[Stored data entries]

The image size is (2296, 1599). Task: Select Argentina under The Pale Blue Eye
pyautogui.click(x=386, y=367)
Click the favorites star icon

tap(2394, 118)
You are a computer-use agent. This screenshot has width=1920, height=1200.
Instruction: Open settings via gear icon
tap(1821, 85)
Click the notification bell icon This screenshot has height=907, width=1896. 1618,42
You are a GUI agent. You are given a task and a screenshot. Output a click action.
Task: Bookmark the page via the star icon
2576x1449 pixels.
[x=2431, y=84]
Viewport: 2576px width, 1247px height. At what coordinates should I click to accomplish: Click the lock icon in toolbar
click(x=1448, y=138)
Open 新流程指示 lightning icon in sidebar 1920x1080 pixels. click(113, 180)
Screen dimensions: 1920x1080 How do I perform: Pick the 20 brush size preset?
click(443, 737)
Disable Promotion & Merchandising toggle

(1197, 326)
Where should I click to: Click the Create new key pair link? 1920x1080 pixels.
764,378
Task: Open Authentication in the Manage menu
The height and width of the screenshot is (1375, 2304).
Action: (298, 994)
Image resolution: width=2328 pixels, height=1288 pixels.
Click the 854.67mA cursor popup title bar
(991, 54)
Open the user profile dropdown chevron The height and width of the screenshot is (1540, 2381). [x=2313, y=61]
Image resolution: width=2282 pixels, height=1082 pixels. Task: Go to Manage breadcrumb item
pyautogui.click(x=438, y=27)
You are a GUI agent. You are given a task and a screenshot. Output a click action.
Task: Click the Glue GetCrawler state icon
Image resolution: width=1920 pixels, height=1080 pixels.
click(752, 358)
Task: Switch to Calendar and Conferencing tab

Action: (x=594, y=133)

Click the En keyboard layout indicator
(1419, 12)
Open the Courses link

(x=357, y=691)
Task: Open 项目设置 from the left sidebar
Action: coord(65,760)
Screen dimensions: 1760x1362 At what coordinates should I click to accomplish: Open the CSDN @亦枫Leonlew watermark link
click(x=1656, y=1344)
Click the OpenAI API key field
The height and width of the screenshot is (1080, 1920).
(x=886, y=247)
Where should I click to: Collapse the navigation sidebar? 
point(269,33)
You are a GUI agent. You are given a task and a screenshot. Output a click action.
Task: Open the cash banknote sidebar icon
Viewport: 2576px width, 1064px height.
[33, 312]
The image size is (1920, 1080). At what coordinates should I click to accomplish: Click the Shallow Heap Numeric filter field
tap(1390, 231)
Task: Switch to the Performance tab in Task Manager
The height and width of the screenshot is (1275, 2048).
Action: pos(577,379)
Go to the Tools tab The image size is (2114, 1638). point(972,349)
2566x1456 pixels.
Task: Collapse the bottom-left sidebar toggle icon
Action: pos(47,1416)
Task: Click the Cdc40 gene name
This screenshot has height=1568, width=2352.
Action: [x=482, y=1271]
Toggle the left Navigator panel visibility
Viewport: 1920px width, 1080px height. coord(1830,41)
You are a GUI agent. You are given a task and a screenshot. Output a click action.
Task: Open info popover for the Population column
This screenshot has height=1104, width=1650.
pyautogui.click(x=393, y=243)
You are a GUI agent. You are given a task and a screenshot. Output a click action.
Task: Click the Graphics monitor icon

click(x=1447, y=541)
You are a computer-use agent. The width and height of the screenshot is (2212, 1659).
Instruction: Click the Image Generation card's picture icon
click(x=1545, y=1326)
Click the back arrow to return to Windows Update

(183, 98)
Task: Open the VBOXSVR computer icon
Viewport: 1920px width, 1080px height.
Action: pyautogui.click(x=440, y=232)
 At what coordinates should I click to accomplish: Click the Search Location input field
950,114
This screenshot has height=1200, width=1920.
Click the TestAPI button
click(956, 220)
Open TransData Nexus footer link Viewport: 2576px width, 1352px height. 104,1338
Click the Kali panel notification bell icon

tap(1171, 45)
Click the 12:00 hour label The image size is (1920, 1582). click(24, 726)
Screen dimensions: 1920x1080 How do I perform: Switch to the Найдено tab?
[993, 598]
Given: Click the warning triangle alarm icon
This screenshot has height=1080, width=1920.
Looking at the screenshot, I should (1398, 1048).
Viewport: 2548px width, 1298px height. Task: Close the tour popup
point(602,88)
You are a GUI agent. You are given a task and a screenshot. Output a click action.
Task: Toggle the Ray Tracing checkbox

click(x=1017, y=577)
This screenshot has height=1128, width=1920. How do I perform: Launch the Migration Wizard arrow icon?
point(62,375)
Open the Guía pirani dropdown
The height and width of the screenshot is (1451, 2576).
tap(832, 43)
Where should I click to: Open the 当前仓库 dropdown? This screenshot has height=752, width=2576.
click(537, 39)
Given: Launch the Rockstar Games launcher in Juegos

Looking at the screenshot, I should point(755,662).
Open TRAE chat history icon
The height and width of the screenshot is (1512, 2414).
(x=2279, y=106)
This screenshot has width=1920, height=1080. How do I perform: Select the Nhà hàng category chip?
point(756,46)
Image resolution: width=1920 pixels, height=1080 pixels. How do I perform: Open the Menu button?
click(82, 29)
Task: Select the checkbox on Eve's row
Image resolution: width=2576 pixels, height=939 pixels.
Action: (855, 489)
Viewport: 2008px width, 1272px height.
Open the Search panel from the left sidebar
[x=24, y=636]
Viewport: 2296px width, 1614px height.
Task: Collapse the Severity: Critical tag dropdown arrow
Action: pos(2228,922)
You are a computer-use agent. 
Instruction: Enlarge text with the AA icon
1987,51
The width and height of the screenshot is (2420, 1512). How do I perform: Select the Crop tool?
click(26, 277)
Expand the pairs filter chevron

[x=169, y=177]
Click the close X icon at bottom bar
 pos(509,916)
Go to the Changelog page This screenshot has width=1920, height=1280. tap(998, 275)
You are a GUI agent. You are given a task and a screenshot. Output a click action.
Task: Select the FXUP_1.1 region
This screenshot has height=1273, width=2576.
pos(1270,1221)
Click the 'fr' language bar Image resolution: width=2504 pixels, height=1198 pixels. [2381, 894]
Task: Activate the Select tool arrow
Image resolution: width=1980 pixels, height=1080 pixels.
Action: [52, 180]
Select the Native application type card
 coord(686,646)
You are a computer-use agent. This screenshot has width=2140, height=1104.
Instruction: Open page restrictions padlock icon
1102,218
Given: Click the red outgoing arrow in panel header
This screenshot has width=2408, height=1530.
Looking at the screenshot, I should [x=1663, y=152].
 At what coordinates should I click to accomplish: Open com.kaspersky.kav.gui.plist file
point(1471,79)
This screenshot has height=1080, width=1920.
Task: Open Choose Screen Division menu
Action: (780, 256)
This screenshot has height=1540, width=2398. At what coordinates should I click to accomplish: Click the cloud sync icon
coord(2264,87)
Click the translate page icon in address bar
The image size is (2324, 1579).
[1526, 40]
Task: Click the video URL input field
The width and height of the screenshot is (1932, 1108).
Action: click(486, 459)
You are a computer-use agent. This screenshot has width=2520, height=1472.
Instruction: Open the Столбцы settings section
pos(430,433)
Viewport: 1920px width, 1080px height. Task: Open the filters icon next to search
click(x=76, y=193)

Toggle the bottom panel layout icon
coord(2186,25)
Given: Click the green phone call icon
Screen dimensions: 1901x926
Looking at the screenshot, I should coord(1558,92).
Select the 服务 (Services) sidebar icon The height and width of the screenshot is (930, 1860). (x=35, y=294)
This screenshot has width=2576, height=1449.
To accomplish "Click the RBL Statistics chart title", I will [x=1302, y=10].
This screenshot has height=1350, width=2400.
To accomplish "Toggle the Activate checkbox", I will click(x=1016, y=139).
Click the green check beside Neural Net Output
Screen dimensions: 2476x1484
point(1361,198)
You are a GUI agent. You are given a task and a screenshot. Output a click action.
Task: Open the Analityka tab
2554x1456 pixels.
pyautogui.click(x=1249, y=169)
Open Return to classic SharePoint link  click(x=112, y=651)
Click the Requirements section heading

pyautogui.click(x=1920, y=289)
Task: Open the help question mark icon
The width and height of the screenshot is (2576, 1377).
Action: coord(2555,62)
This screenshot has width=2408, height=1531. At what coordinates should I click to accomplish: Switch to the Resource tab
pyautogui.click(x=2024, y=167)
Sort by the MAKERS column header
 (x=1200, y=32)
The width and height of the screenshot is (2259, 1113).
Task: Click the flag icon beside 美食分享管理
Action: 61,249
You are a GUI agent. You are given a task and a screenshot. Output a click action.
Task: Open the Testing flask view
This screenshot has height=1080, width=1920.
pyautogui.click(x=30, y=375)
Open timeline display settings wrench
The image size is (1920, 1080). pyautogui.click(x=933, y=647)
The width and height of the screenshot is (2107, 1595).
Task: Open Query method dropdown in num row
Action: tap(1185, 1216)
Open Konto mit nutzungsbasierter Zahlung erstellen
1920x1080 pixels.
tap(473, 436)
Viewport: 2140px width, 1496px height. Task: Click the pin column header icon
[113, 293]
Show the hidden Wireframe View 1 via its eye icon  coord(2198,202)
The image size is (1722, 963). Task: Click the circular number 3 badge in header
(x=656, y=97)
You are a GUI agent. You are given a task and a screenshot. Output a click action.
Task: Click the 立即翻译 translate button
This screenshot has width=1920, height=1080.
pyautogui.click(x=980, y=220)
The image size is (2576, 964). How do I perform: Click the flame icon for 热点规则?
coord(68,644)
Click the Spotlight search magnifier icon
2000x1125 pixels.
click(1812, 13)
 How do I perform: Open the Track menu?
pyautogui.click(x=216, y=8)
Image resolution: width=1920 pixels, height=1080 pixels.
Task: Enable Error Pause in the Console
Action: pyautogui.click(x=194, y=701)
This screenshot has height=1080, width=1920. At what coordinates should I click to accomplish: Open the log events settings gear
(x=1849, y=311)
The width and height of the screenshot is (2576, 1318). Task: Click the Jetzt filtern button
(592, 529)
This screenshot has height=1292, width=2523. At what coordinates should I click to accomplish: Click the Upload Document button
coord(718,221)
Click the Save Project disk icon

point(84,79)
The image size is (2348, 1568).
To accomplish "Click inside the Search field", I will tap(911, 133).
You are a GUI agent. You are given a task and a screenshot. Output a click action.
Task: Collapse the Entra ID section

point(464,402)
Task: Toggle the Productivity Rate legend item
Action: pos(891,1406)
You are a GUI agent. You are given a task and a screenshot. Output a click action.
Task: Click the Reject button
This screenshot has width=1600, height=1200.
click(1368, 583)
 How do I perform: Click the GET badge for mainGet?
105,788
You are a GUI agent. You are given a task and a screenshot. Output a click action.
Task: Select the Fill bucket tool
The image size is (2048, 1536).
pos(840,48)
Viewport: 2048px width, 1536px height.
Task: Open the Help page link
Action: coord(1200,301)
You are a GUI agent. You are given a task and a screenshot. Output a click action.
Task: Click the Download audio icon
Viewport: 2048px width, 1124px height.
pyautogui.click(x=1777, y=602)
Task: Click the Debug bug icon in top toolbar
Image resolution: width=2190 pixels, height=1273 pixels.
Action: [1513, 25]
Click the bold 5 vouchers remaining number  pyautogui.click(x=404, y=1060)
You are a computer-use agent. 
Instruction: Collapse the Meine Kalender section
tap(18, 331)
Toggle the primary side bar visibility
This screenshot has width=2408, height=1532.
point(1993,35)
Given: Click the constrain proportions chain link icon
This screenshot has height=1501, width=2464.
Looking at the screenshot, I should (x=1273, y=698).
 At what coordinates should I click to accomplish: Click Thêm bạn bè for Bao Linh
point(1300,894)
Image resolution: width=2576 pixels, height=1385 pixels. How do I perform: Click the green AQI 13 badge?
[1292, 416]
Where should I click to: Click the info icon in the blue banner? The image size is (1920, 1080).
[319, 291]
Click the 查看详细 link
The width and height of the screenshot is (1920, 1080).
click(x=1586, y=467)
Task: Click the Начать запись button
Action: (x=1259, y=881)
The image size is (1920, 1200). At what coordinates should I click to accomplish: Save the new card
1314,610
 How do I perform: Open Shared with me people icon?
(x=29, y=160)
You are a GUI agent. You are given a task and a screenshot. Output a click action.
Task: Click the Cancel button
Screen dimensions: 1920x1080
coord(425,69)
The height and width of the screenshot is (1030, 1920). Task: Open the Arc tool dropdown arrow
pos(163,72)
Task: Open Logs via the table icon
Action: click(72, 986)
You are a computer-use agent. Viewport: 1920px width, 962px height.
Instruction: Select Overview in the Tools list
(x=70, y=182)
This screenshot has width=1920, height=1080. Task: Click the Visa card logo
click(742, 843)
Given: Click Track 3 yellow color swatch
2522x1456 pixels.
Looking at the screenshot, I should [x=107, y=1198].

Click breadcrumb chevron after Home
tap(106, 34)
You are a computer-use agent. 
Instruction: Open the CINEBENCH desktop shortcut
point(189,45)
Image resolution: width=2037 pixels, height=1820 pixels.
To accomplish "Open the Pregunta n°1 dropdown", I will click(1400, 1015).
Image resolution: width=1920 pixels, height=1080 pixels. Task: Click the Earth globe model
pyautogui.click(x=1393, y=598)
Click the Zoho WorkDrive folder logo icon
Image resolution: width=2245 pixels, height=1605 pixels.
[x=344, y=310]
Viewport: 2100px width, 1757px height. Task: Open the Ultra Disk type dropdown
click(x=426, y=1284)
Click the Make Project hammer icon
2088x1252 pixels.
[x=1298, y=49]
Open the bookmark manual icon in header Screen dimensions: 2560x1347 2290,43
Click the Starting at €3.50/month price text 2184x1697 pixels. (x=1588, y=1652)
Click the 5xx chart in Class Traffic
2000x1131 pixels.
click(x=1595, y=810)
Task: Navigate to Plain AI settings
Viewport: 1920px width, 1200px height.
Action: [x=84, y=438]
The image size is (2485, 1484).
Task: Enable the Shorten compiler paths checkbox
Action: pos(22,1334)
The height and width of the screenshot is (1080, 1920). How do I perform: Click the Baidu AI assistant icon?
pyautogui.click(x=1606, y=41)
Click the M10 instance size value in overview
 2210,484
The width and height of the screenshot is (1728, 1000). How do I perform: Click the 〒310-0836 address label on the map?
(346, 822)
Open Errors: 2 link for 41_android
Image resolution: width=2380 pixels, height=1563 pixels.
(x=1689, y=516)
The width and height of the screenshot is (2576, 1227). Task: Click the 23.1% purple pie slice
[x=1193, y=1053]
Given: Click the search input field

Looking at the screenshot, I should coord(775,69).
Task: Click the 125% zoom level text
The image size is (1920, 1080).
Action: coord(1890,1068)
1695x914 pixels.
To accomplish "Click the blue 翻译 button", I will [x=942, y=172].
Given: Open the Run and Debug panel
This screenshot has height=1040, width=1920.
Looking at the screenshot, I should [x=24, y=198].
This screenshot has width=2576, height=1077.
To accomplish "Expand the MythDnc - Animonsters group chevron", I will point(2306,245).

Try it:
What lines in the entries contain "Activate"? Report each one by copying it.

Finished task:
Task: Activate the Select tool arrow
To accomplish "Toggle the Activate checkbox", I will click(x=1016, y=139).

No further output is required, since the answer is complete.